CALGARY, Alberta, Oct 30 (Reuters) - Canadian Oil Sands Ltd , which owns the largest stake in the Syncrude Canada Ltd oil sands project in northern Alberta, said on Wednesday its third-quarter profit fell 27 percent from a year earlier as maintenance issues reduced output.
The company also cut its 2013 production range estimate for the massive Syncrude oil sands mining and synthetic crude operation near Fort McMurray, Alberta, to 97 million barrels from 100 million.

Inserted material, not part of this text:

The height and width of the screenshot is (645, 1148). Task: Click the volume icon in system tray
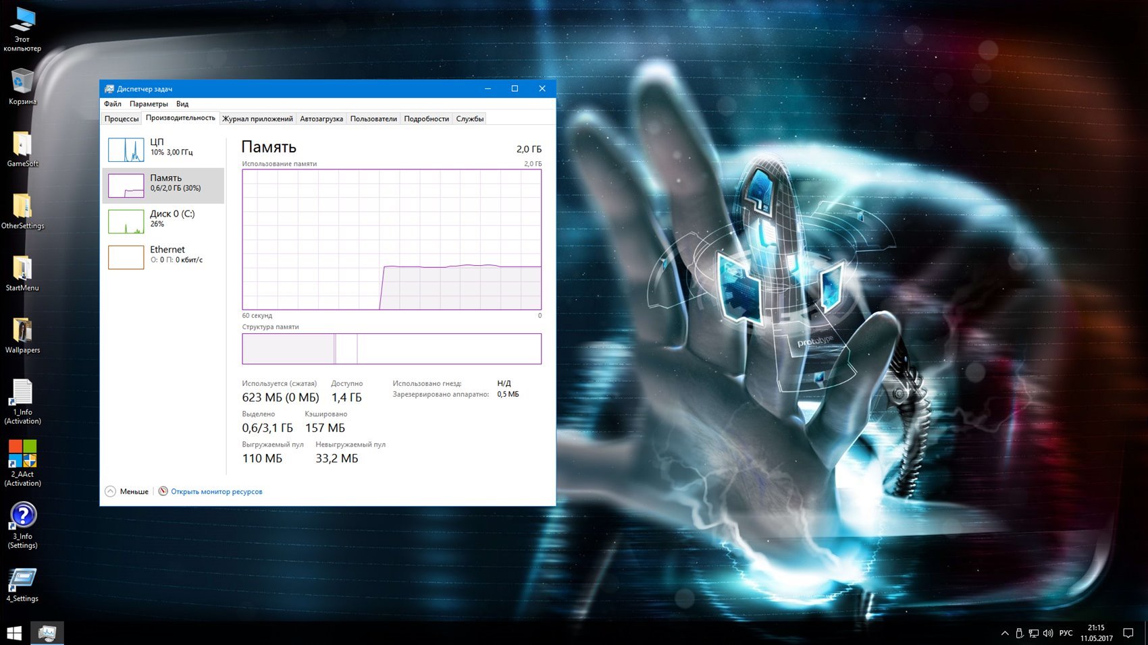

Canadian Oil Sands, which has a 37 percent stake in Syncrude, said profit fell to C$246 million ($235.31 million), or 51 Canadian cents per share, from C$336 million, or 69 Canadian cents, in the third quarter of 2012.

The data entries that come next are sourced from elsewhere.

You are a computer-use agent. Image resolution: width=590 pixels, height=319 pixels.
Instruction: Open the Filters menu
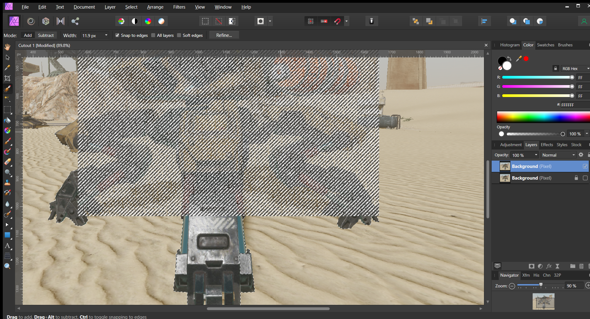point(179,7)
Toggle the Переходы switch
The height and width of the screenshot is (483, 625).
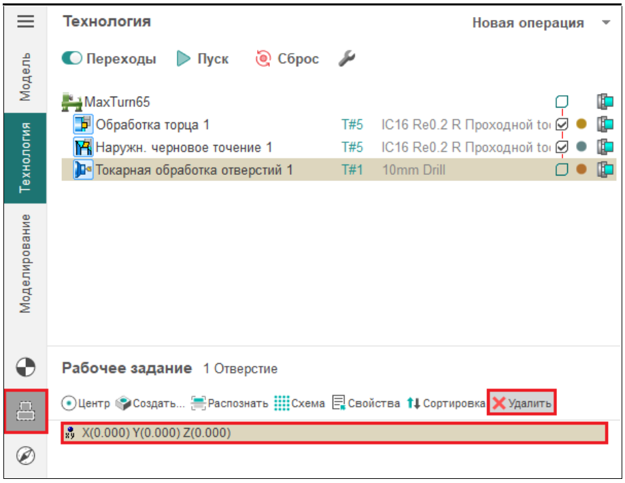[x=71, y=59]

Analysts, on average, had expected a profit of 45 Canadian cents a share, according to Thomson Reuters I/B/E/S.
A coker at Syncrude was shut for maintenance from June until August, reducing supply and pushing up the average price of synthetic crude to $4.89 per barrel above West Texas Intermediate over the quarter, compared with $1.85 per barrel below WTI during the same period in 2012.

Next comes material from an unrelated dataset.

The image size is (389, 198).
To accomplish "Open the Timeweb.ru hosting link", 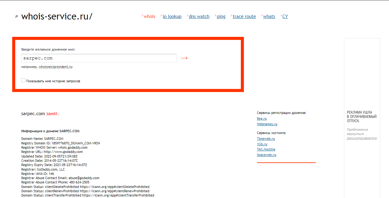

“It has been a particularly challenging year for Syncrude operations with maintenance issues in our extraction facilities and an extended coker turnaround in the third quarter,” Marcel Coutu, Canadian Oil Sands president and chief executive officer said in a statement.
Sales volumes averaged 84,300 bpd compared with 113,300 bpd in the third quarter of 2012 as a result of extended maintenance turnarounds, the company said.
During the quarter operating costs averaged C$46.15 a barrel, compared with C$36.07 in the year-prior quarter.
The company’s cash flow, a measure of ability to pay for new projects, fell 28 percent to C$339 million, or 70 Canadian cents per share, from C$470 million, or 97 Canadian cents.